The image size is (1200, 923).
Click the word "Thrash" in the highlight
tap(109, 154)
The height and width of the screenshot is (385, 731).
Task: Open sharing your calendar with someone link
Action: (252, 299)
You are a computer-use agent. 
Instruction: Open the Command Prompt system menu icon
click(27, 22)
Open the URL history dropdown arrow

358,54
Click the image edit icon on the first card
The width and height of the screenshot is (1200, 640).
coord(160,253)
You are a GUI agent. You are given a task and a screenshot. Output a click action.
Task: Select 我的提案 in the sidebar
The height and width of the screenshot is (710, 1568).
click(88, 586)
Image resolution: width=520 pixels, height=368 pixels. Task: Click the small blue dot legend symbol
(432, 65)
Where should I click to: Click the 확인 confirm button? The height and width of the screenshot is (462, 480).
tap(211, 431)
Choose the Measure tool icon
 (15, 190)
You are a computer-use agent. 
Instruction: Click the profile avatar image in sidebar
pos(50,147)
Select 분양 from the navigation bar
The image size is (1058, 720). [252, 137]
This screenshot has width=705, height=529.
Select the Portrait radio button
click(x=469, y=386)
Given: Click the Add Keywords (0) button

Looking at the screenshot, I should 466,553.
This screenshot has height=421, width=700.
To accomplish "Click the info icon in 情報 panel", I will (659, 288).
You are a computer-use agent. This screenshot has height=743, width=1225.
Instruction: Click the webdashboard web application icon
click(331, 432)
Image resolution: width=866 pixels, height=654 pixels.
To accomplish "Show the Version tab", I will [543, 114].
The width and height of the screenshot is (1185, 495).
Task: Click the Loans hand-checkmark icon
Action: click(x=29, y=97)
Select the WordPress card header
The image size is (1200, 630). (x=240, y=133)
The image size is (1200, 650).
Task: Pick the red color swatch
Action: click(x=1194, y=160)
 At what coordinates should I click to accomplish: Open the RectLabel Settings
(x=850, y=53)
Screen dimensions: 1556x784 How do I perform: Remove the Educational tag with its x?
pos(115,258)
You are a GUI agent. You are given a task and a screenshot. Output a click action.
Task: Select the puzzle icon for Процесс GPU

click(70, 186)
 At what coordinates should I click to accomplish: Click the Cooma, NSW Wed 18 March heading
○ ○ ○ ○ ○
> [Required action] From the entries above, return exactly the line containing "Select the Portrait radio button", the line containing "Image resolution: width=866", and all lines between, and nothing else.

> [Result]
Select the Portrait radio button
click(x=469, y=386)
Given: Click the Add Keywords (0) button

Looking at the screenshot, I should 466,553.
This screenshot has height=421, width=700.
To accomplish "Click the info icon in 情報 panel", I will (659, 288).
You are a computer-use agent. This screenshot has height=743, width=1225.
Instruction: Click the webdashboard web application icon
click(331, 432)
Image resolution: width=866 pixels, height=654 pixels.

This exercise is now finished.